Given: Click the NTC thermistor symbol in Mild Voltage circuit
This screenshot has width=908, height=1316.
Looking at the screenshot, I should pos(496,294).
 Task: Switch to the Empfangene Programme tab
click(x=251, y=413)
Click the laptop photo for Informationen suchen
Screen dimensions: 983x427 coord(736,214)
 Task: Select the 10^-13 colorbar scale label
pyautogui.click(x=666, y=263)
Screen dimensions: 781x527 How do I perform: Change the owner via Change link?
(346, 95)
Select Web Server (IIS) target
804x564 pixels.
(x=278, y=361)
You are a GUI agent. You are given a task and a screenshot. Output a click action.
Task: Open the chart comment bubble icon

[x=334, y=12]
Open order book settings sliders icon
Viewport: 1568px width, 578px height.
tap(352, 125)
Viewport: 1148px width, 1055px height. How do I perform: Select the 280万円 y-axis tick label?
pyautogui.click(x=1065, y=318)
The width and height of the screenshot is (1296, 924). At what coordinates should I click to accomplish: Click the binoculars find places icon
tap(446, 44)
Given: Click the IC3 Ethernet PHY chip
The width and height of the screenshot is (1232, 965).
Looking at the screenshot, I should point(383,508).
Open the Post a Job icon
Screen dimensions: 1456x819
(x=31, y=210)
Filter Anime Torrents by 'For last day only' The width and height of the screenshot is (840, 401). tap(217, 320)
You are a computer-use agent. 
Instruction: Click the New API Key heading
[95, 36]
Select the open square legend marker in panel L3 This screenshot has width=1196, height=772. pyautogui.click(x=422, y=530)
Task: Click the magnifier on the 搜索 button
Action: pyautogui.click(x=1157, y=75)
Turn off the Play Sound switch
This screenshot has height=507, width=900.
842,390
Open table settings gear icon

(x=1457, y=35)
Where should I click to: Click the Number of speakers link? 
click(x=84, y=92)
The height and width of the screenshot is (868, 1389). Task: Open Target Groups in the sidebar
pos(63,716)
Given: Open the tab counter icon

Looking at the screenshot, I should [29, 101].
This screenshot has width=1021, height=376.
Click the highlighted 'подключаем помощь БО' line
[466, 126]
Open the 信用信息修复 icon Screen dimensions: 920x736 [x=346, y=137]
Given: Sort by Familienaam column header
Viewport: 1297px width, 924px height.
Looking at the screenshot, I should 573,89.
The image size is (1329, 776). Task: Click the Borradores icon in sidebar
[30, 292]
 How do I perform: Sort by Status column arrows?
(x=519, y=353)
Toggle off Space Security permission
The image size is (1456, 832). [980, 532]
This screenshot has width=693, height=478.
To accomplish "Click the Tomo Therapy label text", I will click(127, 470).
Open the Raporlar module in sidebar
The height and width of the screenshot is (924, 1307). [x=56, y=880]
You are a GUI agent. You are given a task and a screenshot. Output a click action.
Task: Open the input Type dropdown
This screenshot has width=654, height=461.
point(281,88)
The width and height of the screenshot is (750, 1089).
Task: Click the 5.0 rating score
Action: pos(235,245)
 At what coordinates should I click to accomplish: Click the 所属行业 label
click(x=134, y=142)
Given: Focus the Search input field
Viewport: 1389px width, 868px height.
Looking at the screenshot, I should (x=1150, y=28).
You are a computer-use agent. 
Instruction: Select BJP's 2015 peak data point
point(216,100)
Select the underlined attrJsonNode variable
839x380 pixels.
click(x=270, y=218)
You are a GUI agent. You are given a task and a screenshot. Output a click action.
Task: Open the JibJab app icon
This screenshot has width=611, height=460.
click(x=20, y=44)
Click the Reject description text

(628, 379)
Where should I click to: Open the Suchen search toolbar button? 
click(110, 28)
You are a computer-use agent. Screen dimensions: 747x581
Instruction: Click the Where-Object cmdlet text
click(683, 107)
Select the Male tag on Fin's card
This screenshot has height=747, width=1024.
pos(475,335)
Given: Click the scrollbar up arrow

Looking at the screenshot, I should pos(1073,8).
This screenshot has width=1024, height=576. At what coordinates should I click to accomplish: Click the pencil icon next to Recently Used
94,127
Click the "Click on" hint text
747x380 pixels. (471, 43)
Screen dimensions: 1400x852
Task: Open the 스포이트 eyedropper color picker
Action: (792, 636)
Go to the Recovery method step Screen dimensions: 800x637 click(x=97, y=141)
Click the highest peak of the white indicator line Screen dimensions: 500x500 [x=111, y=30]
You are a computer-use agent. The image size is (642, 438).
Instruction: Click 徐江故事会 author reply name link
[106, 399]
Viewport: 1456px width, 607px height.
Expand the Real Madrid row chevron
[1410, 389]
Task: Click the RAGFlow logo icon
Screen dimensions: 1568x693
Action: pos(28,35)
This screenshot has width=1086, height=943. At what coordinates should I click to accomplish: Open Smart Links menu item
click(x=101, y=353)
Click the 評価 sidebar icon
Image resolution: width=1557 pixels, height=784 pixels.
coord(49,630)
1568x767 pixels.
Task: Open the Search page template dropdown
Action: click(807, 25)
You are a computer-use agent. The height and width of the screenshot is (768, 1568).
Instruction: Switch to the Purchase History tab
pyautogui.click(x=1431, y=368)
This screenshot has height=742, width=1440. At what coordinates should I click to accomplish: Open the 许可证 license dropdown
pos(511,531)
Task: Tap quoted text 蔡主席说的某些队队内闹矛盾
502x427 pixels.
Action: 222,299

========================================================================

Problem to work on: Please transcribe the records above exactly as they appear, starting at the line that contains "Open order book settings sliders icon" and ending at the line that contains "The image size is (1456, 832). [980, 532]".

Task result:
Open order book settings sliders icon
Viewport: 1568px width, 578px height.
tap(352, 125)
Viewport: 1148px width, 1055px height. How do I perform: Select the 280万円 y-axis tick label?
pyautogui.click(x=1065, y=318)
The width and height of the screenshot is (1296, 924). At what coordinates should I click to accomplish: Click the binoculars find places icon
tap(446, 44)
Given: Click the IC3 Ethernet PHY chip
The width and height of the screenshot is (1232, 965).
Looking at the screenshot, I should point(383,508).
Open the Post a Job icon
Screen dimensions: 1456x819
(x=31, y=210)
Filter Anime Torrents by 'For last day only' The width and height of the screenshot is (840, 401). tap(217, 320)
You are a computer-use agent. 
Instruction: Click the New API Key heading
[95, 36]
Select the open square legend marker in panel L3 This screenshot has width=1196, height=772. pyautogui.click(x=422, y=530)
Task: Click the magnifier on the 搜索 button
Action: pyautogui.click(x=1157, y=75)
Turn off the Play Sound switch
This screenshot has height=507, width=900.
842,390
Open table settings gear icon

(x=1457, y=35)
Where should I click to: Click the Number of speakers link? 
click(x=84, y=92)
The height and width of the screenshot is (868, 1389). Task: Open Target Groups in the sidebar
pos(63,716)
Given: Open the tab counter icon

Looking at the screenshot, I should [29, 101].
This screenshot has width=1021, height=376.
Click the highlighted 'подключаем помощь БО' line
[466, 126]
Open the 信用信息修复 icon Screen dimensions: 920x736 [x=346, y=137]
Given: Sort by Familienaam column header
Viewport: 1297px width, 924px height.
Looking at the screenshot, I should 573,89.
The image size is (1329, 776). Task: Click the Borradores icon in sidebar
[30, 292]
 How do I perform: Sort by Status column arrows?
(x=519, y=353)
Toggle off Space Security permission
The image size is (1456, 832). [980, 532]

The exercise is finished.